Abraham "Old Abe" Warner opened the Cobweb Palace in 1856 at the foot of Meiggs Wharf, where Francisco, Mason, and Powell Streets met at the waterfront. The wharf's original builder, Henry Meiggs, had fled San Francisco to escape fraud charges, leaving his wharf ownerless -- a perfectly lawless foundation for the establishment Warner would build. Abe served patrons of every class: sailors fresh off clipper ships, tourists gawking at the spectacle, and neighborhood regulars who came for the free chowder, seafood, and French bread. There was one notable omission from his menu. Warner considered straight whisky a lesser drink and refused to serve it. His entrance was flanked by two Alaskan totem poles, and a shooting gallery occupied one corner. The bar itself sat a few steps below the sidewalk, as if you were descending into another world.

A Cabinet of Living Wonders

Warner accepted exotic animals and curiosities as payment for drinks, and his collection grew into something between a menagerie and a museum. Live bears, kangaroos, monkeys, parrots, cats, dogs, and bats inhabited the bar alongside its human patrons. The animals ate table scraps and stole peanuts from the disabled sailor who sold them outside the entrance -- which meant Warner spent almost nothing on their upkeep. Beyond the living collection, he amassed weapons, scrimshaw, old coins, quartz specimens, taxidermied animals, Japanese Noh masks, and thousands of paintings. Everything was draped in dust and cobwebs, because Warner's prohibition against killing spiders extended to disturbing their work in any way. Writer Charles Warren Stoddard compared the bar's interior to a witch's home and described its overwhelming musty smell. And yet Abe himself was always impeccably dressed.

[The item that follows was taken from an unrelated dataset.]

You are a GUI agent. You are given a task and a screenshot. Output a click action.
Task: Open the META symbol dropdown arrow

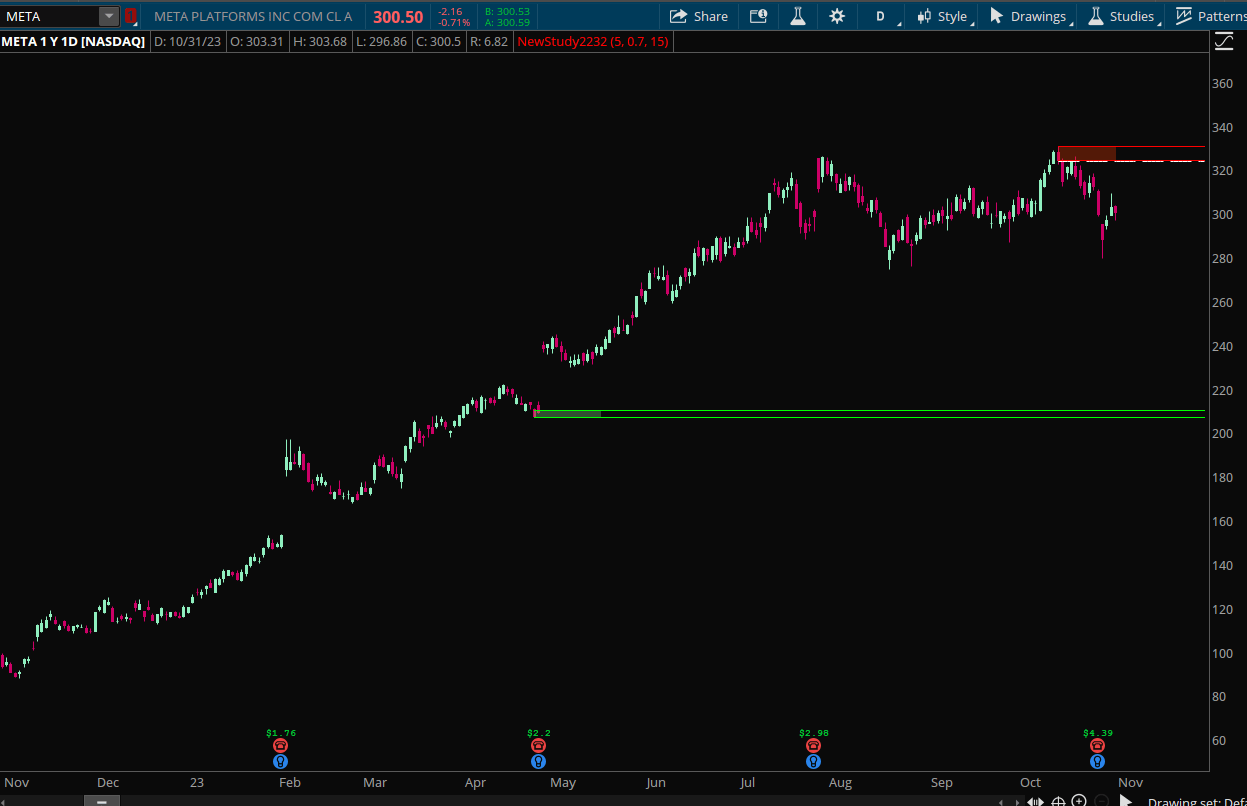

Where Legends Crossed Paths

Mark Twain may have visited the Cobweb Palace -- the kind of qualified claim that itself feels appropriate for a place built on tall tales and waterfront legend. What is certain is that the bar attracted a remarkable cross-section of Gold Rush-era San Francisco, from the roughest sailors to the city's literary figures. The Palace was not merely a bar but a social institution, a place where the hierarchies of the outside world dissolved in the dim light and the smell of chowder. Warner ran it for nearly four decades before selling in 1893. He died in 1896, somewhere between eighty and eighty-two years old -- even his age was approximate, befitting a man who preferred mystery to precision.

The Wharf Moves On

After Warner sold, the Cobweb Palace faded. Competing amusements drew crowds elsewhere, and the North Beach neighborhood was changing. The bears and parrots dispersed; the cobwebs were finally swept away. The location where Old Abe's subterranean wonderland once stood is now occupied by a post office and restaurant -- establishments that serve their purpose without a single bear, totem pole, or profanity-speaking parrot. But the Cobweb Palace lives on in literature. Neil Gaiman included it in issue 31 of his Sandman comics, and it features in novels by Valerie Hansen and Gary Jonas. For a bar that existed in the physical world for less than forty years, its afterlife in the imagination has proven considerably longer.

From the Air

Located at 37.809N, 122.414W in the North Beach / Fisherman's Wharf area of San Francisco. The original site was at the foot of Meiggs Wharf near Francisco, Mason, and Powell Streets. Nearest airports: KSFO (11nm south), KOAK (10nm east). Best viewed at 1,500-2,000 ft AGL.